My Hermes Agent Runs My Web App on a $6 VPS (And Replaces Vercel & Railway)

The video demonstrates how a single $6 VPS running a Hermes agent can autonomously deploy and maintain web apps like Agent Wikis using Git as a CMS, effectively replacing platforms like Vercel and Railway for lightweight projects. This system features automated content updates, user-driven feedback loops, and Telegram-based human approval, offering a cost-effective, privacy-focused alternative ideal for solo developers and small-scale applications.

The video explores how the creator uses a single $6 VPS running a Hermes agent to deploy and maintain web apps, effectively replacing popular platforms like Vercel, Railway, and Supabase. Initially, many AI coding tools recommend these platforms for deployment and database management, but the creator demonstrates a more cost-effective and autonomous approach. The video focuses on the setup, workflows, and agentic processes that enable this system, highlighting its efficiency and autonomy in managing web content and business operations.

The first example showcased is Agent Wikis, a live site consisting of multiple public knowledge bases built entirely with markdown files and Git as the database. This site requires no traditional database or build step, relying on Git for content management and deployment. The VPS runs a Hermes agent that autonomously updates and maintains the site by pulling changes from Git, rebuilding search indexes only when necessary, and serving content without restarts. This setup is lightweight and ideal for documentation, blogs, and wikis, demonstrating how Git can serve as a CMS and deployment pipeline.

The Hermes agent operates on a modest VPS with 1 vCPU and 1 GB RAM, accessible via Telegram for direct communication and control. The agent runs scheduled workflows that scout for updates, research new content, deduplicate information, and propose changes through a human approval gate via Telegram. Once approved, the agent commits updates to Git, making them live within minutes. This multi-agent, multi-profile pipeline ensures the site remains current and accurate with minimal manual intervention, showcasing a highly automated content management system.

A unique feature of the system is the demand loop, which tracks user queries that the knowledge base cannot answer. The agent collects these gaps, researches answers autonomously, and proposes content additions or edits for human approval. This feedback loop allows the knowledge base to evolve based on real user needs, improving its relevance and completeness over time. The entire process happens within the VPS, ensuring data privacy and security, with only minimal human oversight to maintain quality control.
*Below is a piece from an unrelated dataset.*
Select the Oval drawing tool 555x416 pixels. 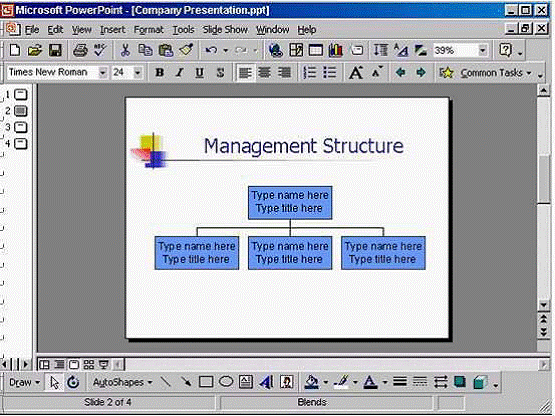[x=226, y=382]

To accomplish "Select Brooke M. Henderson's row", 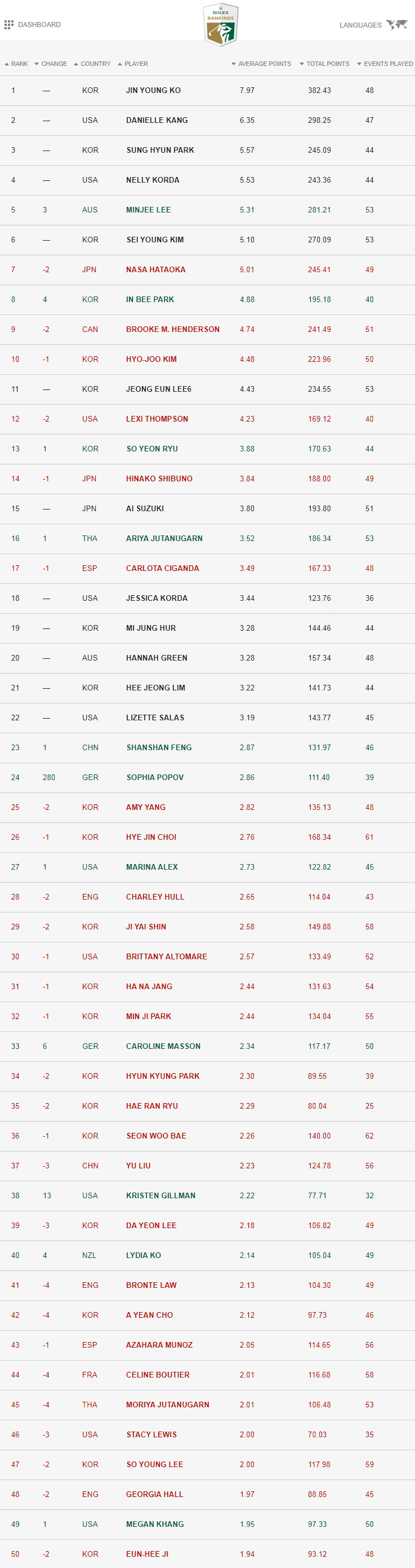I will point(207,329).
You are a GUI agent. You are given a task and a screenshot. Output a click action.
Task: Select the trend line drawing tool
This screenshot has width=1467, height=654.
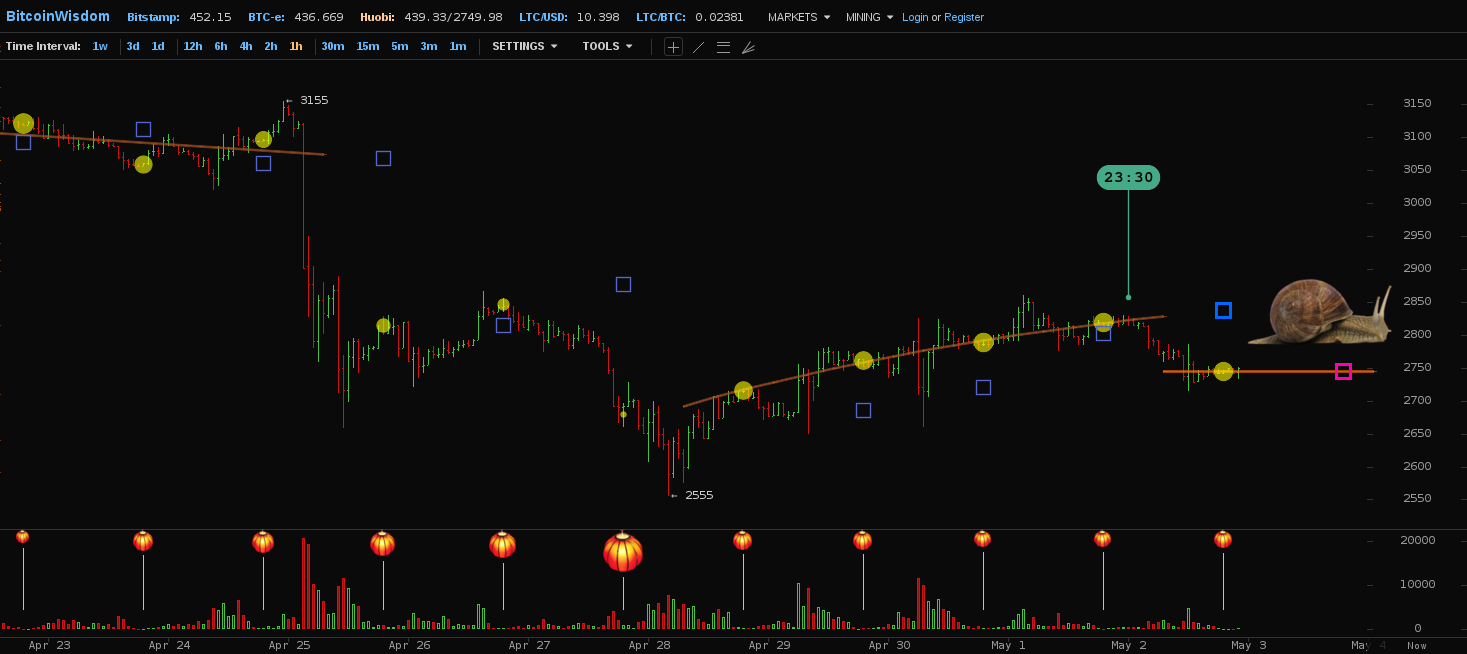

The video concludes by acknowledging the limitations of this approach for more complex applications requiring databases, regulated data handling, or high availability. For such cases, managed services like Railway or Vercel may still be necessary. However, for solo developers or small projects, this VPS-based agent system offers a cost-effective, autonomous alternative to traditional cloud platforms. The creator plans a follow-up video demonstrating how to deploy a database-dependent game app on the same VPS, promising further insights into this innovative deployment strategy.